14. The machine-readable storage medium of claim 13 , wherein execution of the instructions performs further operations comprising: classifying the packet to a new flow; and generating a new entry in the flow table corresponding to the new flow.

15. The machine-readable storage medium of claim 11 , wherein the content inspection is performed via a computer implementation of a string search algorithm based on the DAWG-(Directed Acyclic Word Graph) match algorithm.

16. The machine-readable storage medium of claim 11 , wherein the content inspection is performed via a computer implementation of a string search algorithm based on the Wu-Manber algorithm.

17. A network line card, comprising: a network processor unit (NPU) having a plurality of multi-threaded compute engines; a dynamic random access memory (DRAM) store, communicatively-coupled to the NPU; an static random access memory (SRAM) store, communicatively-coupled to the NPU; and an storage device, communicatively-coupled to the NPU, having instructions stored therein to be executed on the NPU to perform operations comprising: classifying received packets to associated flows; and performing content inspection across multiple packets for a given flow using a first instruction thread to inspect a first packet of the given flow and a second instruction thread to inspect a second packet of the given flow to identify a search string in a data stream transported via the multiple packets having respective portions in a sequential pair of packets, wherein the first thread maintains state information pertaining to the content inspection and the second thread employs the state information to continue the content inspection.

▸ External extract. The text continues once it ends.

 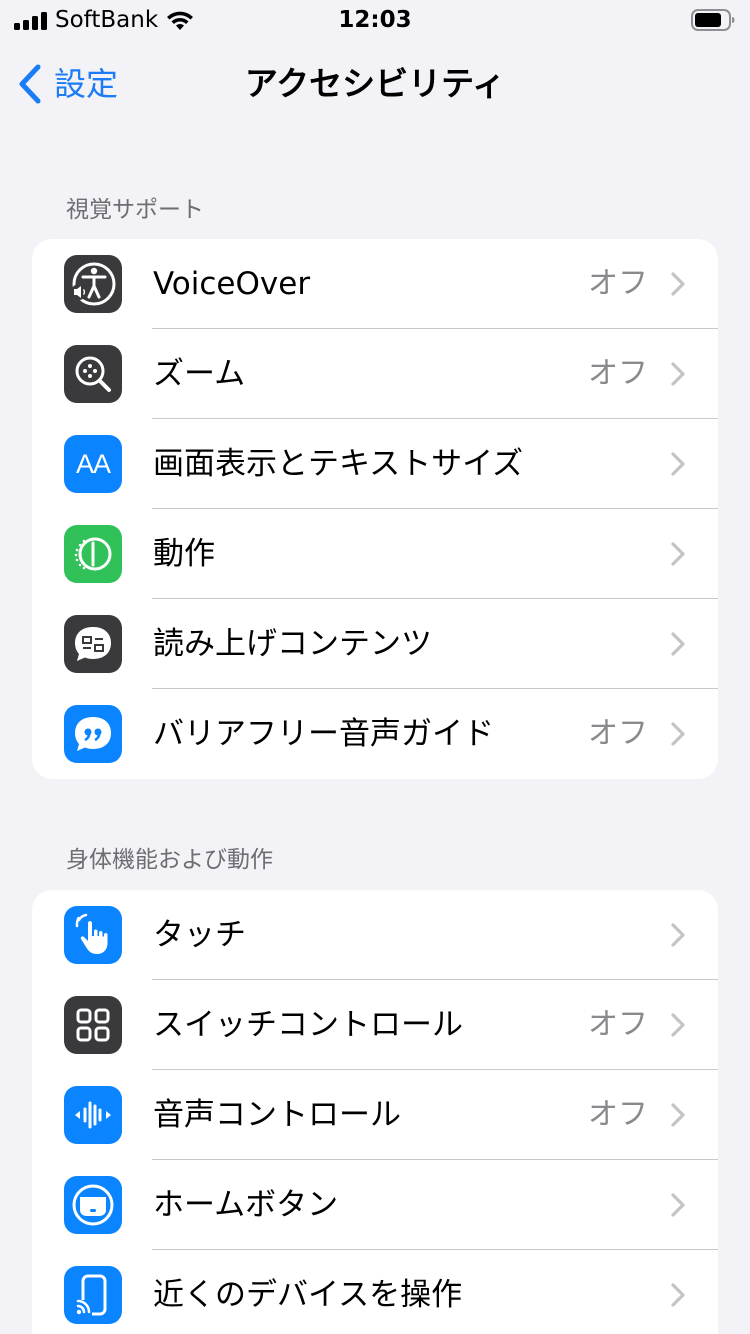 What do you see at coordinates (232, 284) in the screenshot?
I see `row-label: VoiceOver` at bounding box center [232, 284].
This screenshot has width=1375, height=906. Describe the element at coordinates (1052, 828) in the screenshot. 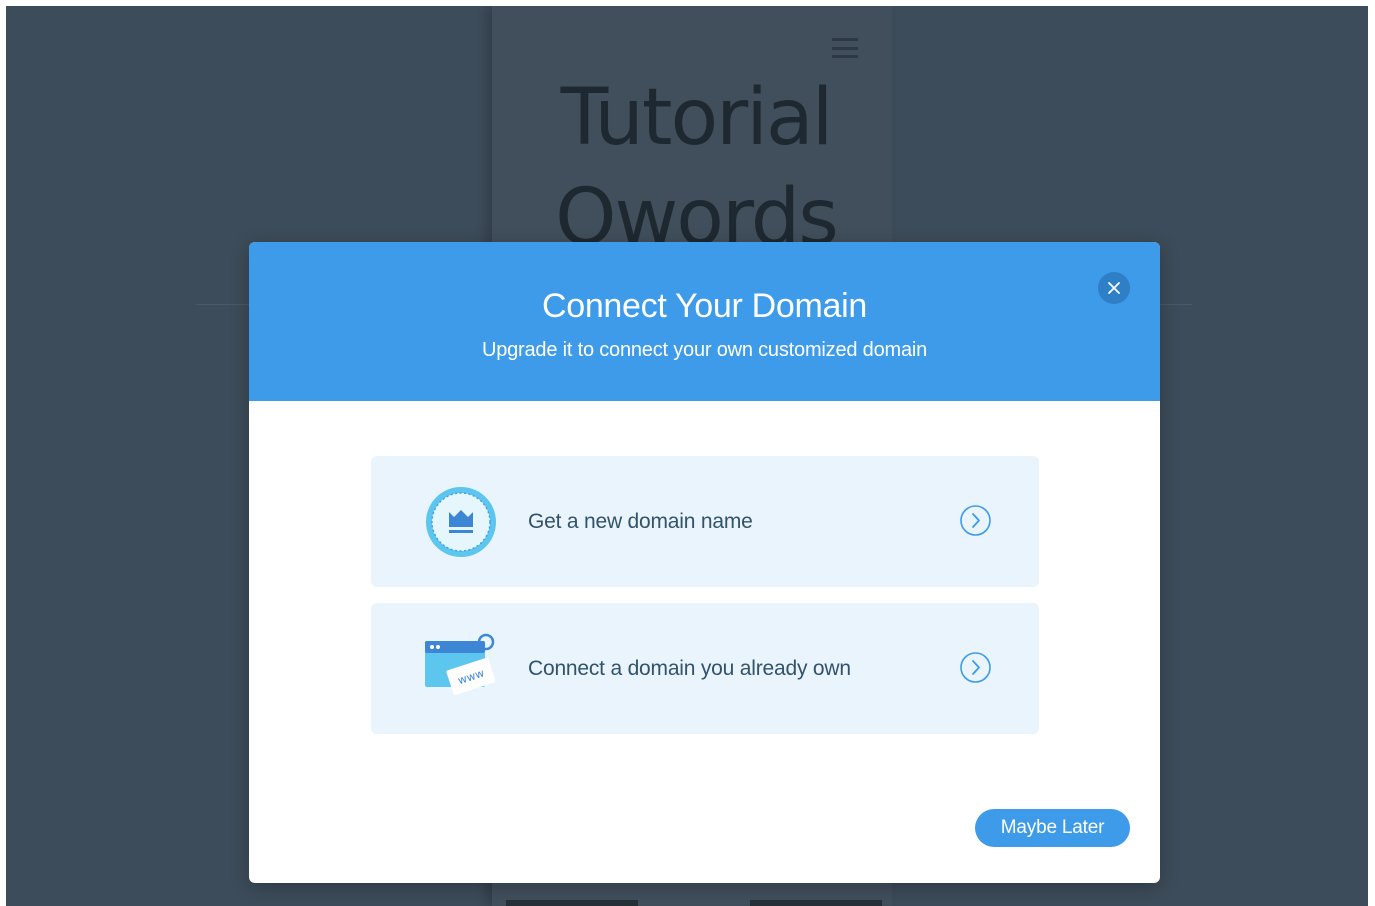

I see `maybe-later-button: Maybe Later` at that location.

18. The network line card of claim 17 , wherein the NPU comprises an Intel IPX-based NPU.

19. The network line card of claim 17 , wherein the content inspection is performed via a computer implementation of a string search algorithm based on the DAWG-(Directed Acyclic Word Graph) match algorithm.

20. The network line card of claim 17 , wherein the content inspection is performed via a computer implementation of a string search algorithm based on the Wu-Manber algorithm.